With calving having already started on some farms and it being just around the corner on many other dairy farms, there are many issues/diseases associated with calving that farmers will be trying to avoid.

One disease that farmers will all be familiar with is milk fever. As a result of milk fever, cows often ‘go down’ after calving from low levels of blood calcium (Ca).

What is milk fever?

Milk fever is a disease, characterized by reduced blood Ca levels. It is most common in the first few days of lactation when the demand for Ca for milk production exceeds the body’s ability to mobilize calcium reserves, but it can also be seen in late-pregnancy and up to the point of calving.

Why it is important?

Milk fever, both clinical and subclinical, is the most common macro mineral disorder that affects transition dairy cows.
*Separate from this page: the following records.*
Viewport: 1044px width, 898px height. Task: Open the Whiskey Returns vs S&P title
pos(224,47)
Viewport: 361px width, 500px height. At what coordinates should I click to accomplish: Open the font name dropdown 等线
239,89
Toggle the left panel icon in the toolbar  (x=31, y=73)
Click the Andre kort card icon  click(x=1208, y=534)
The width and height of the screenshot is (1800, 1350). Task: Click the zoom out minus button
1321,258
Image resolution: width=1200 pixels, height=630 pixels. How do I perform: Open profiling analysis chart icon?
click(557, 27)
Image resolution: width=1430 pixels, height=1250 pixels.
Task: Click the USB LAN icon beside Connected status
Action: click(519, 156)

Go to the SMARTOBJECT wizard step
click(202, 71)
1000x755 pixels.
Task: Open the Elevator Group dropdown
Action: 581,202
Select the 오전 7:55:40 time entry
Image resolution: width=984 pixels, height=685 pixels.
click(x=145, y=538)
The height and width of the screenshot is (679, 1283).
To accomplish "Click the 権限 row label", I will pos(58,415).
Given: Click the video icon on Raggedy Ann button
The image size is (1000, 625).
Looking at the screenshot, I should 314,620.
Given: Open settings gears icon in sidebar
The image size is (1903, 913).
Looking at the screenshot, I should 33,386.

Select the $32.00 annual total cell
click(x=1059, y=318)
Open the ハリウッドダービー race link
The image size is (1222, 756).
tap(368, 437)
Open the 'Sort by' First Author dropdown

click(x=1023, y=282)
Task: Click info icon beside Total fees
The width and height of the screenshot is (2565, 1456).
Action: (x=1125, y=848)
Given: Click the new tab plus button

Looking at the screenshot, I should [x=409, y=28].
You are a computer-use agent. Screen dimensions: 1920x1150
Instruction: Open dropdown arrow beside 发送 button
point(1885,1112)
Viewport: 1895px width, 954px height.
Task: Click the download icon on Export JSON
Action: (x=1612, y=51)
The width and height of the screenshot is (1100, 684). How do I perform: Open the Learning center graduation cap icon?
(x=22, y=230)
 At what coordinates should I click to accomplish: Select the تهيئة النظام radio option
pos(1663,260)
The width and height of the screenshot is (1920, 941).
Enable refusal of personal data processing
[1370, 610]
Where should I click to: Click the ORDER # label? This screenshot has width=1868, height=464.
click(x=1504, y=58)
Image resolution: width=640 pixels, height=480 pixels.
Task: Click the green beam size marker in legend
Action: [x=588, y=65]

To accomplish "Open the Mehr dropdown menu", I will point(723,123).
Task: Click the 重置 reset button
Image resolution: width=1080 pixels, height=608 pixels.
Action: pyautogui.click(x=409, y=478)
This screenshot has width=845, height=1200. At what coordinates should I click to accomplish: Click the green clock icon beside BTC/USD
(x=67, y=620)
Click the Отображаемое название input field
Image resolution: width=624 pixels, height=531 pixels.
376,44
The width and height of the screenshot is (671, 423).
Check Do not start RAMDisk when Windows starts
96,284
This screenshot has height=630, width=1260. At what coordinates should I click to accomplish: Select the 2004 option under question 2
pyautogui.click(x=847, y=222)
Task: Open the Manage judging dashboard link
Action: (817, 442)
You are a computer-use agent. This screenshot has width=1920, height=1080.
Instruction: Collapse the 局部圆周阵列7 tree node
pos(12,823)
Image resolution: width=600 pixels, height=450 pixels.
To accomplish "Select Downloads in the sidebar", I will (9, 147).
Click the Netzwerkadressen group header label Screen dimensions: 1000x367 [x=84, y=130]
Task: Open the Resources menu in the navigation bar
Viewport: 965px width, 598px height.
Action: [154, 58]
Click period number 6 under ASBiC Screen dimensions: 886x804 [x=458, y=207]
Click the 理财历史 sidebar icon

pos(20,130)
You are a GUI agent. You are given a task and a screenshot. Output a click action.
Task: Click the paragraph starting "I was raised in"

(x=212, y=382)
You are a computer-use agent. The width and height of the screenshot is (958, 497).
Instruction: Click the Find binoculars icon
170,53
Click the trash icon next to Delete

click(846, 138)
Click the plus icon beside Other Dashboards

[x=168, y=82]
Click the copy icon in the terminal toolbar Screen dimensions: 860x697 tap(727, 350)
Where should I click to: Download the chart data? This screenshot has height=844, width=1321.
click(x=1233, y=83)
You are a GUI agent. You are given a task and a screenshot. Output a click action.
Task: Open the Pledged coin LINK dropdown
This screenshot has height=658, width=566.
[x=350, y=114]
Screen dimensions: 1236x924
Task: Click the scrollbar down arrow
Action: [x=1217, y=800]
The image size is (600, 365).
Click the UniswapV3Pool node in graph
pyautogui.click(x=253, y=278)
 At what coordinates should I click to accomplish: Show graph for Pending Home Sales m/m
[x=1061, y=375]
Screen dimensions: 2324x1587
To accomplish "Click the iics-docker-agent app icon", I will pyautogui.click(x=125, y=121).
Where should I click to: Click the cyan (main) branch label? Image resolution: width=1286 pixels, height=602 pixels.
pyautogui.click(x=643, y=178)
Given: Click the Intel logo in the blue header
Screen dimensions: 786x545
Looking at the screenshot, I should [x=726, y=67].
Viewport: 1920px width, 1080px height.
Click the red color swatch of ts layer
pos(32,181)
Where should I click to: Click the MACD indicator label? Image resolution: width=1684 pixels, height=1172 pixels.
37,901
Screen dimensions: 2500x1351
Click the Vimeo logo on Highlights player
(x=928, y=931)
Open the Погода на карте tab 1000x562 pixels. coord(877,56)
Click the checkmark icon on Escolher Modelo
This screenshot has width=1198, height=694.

Milk fever affects muscle and immune function which can cause a cascade of problems.

These include:

  • Difficult calving;
  • Retained placenta;
  • Displaced abomasum;
  • Ketosis;
  • Reduced milk production;
  • Metritis;
  • Mastitis;
  • Reduced fertility.

Strategies for prevention

There are many strategies for the prevention of milk fever and, ideally, all would be monitored and implemented to some degree but in practice the most important thing is that your farm has a prevention strategy and is implementing it.

Body condition score (BCS): BCS management is critical for the prevention of milk fever and fat cows are four times more likely to develop milk fever. This is probably due to reduced intake immediately after calving and having higher concentrations of Ca in their milk.

Cows with milk fever are eight times more likely to develop mastitis early in lactation. The BCS of your cows should be assessed at drying-off and managed to achieve a target BCS of 3.0-3.25 at calving.

Magnesium (Mg) supplementation: Mg has a vital role in Ca metabolism and body Ca mobilisation. The risk of milk fever is reduced if dietary Ca levels can be maintained below 0.5% of dry matter (DM) before calving.

Limiting dietary potassium (K): This is linked to achieving a negative dietary cation-anion difference (DCAD). More comprehensive DCAD strategies involve feeding anionic salts.